A Conversation for Behaviouristic Theory
a little help?
Misscooldude Started conversation Dec 19, 2002
The behaviourists changed the subject matter of psychology from the study of conscious experience (FREUD I PRESUME) to the study of behaviour. Can you suggest reasons for this?
a little help?
BenniBi Posted Dec 21, 2002
Freud's ideas were seen by many to be too radical and outward to be accepted - after all, who would admit to being part of the Oedipus/Electra complex, repression or not?
Scientists that wished to explore the mind also wanted to introduce a but of objectivity rather than the obvious subjectivity that Freud used, looking into his own dreams and those of his rather small sample size. They thus denounced everything that Freud had said about the internal workings - which included the mind and the ideas about consciousness - and instead replaced it with a rather more scientific ideal, Publically Observable Behaviour. This was seen to be the only way evidence of psychology and behaviour could be garnered.
Similarly, medical and scientific techonology had just discovered that the brain was a vast interconnection of neurones, which lead to the assumption by behaviourists that these neurones could only transfer information; this was all they had been observed to be doing. Thus the assumption that the brain was just a major connecting station for impulses (from POB) to be relayed around.
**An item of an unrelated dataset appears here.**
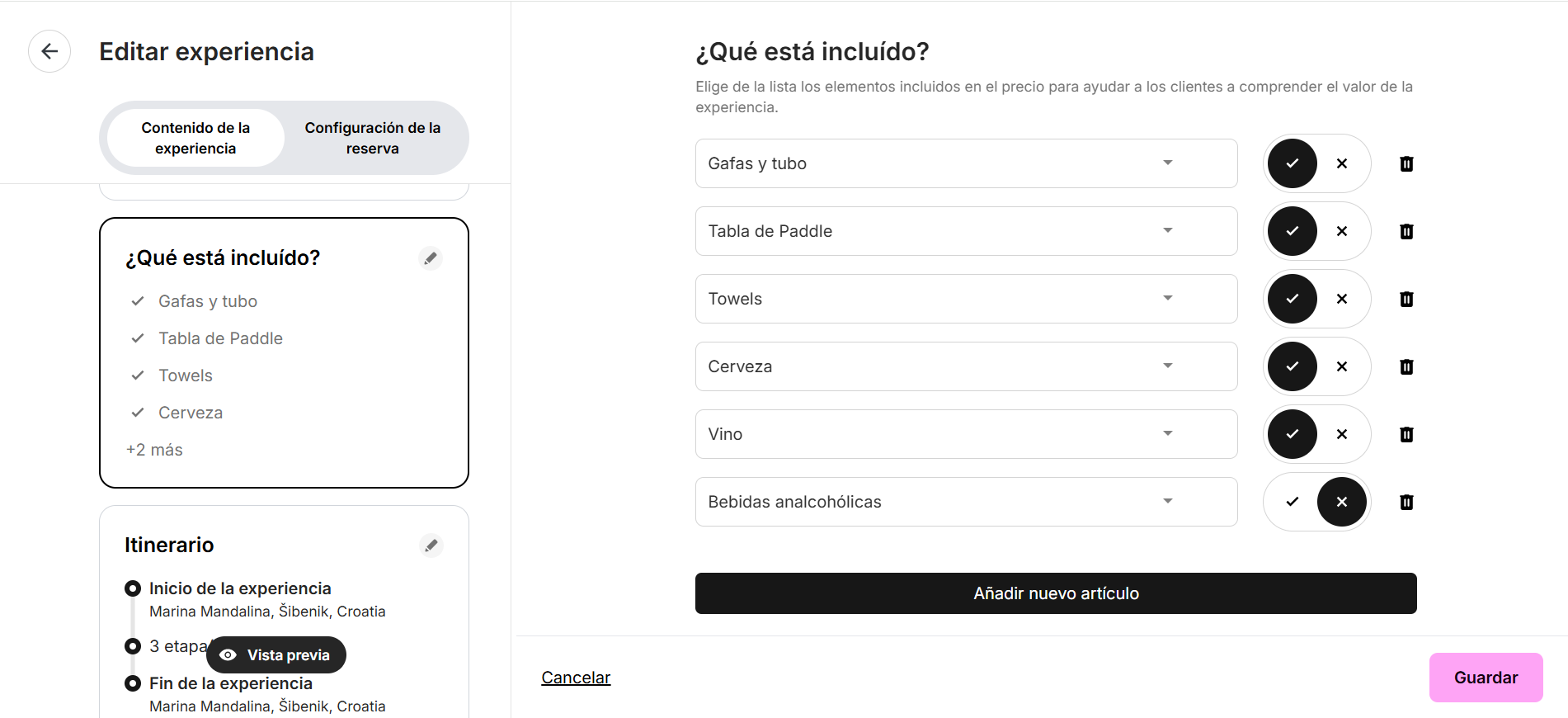Select Contenido de la experiencia tab
The width and height of the screenshot is (1568, 718).
195,138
This made sense due to the immense amount of sensory input us wee humans have: there should be an organ that regulates and collates these nerves and the brain was just that.
In essence you could quite easily say that Behaviourism stems mainly out of backlash against Freud and his sex-loving, cigar-smoking Psychodynamia.
Anyways, i will prolly be speaking to you way before you read this so.. lol ah well!